Rasagiline also doesn't affect the alpha-adrenoreceptors and doesn't increase the expression of DAT. With Rasagiline, modafinil was much more powerful and even a cup of black tea was stimulating whereas with Selegiline modafinil is still the same (weak) and caffeine has little to no effect.
In the 3rd week of taking Selegiline I noticed a small increase in motivation, but the by the 4th week it was gone. Does Selegiline transiently increase dopamine? Rasagiline worked without tolerance it seems. It continued working until I ran out.
Here's the article on Selegiline's effects on DAT expression:
Striatal levels of DAT were elevated after 1 and 21 days treatment with selegiline, but were not affected by clorgyline, rasagiline, nomifensine or amphetamine.
The increase in DAT expression, and attenuation of amphetamine-induced dopamine release, were not accompanied by a change in [3H]-dopamine uptake in synaptosomes of selegiline-treated animals.
The results suggest that a reversible inhibition of dopamine uptake occurs following chronic low dose selegiline treatment in vivo which may be mediated by an increase in endogenous MAO-B substrates such as 2-phenylethylamine, rather than by the inhibitor molecule or its metabolites. Increased DAT expression appears to be a special property of the selegiline molecule, since it occurs after one low dose of selegiline, and is not seen with other inhibitors of MAO-A or MAO-B. The new DAT molecules formed following selegiline treatment appear not to be functionally active.
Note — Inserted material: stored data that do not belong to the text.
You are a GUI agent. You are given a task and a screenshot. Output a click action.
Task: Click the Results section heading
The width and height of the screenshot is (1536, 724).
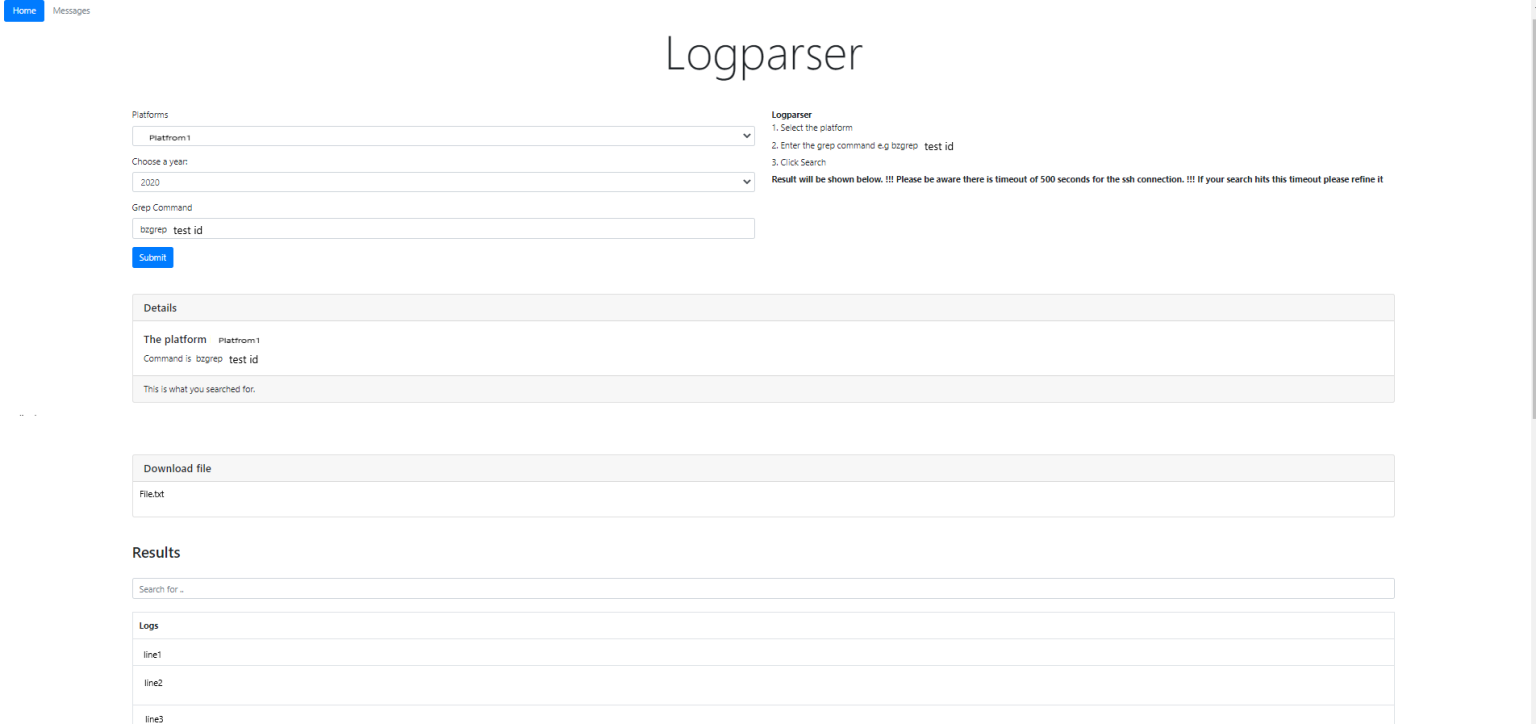[156, 553]
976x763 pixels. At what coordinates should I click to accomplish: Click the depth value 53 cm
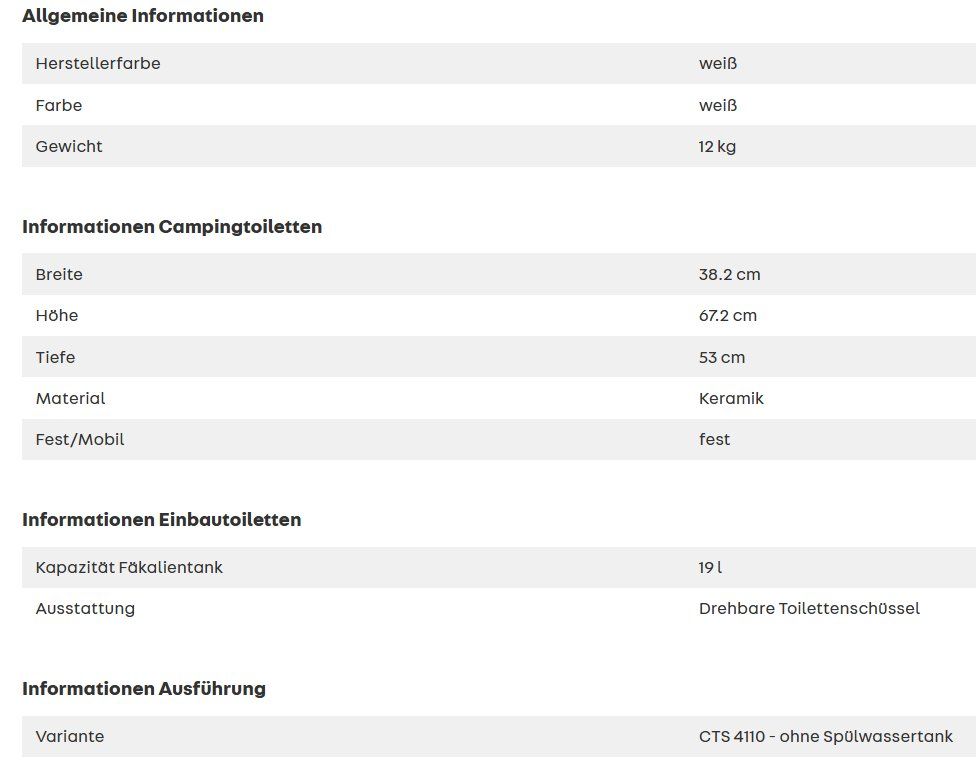722,357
The increases in DAT levels that we observed appear to be in contradiction to the proposed reduction in functional activity of the transporter, but activity of the transporter in vivo is dependent on both number of active transporter molecules as well as the presence of endogenous inhibitors, e.g. PEA. Although we found an increase in number of transporter molecules by selegiline, the newly synthesized molecules may be internalized or otherwise inactive, or their potential to enhance dopamine uptake may be inhibited by endogenous PEA.
Personally I haven't noticed any withdrawal symptoms from neither Selegiline nor Rasagiline, but I have noticed that certain substances no longer affect me the same as they did in the past. For example, Rhodiola in the first 2-3 weeks was amazing, it would greatly reduce anhedonia, increase energy, reduce fatigue, reduce sleep time to around 8 hours, increase the ability to feel emotions (especially from music), give me the ability to laugh at funny things (I haven't been able to laugh for more than 6 years now), increase motivation, and other benefits, but now Rhodiola is barely noticeable. It's like taking a sugar pill. Same thing with Wellbutrin, except with Wellbutrin the side effects are still there, but the benefits have decreased.
So now I'm wondering if Selegiline is responsible for these changes. Is this reversible? How would I restore homeostasis?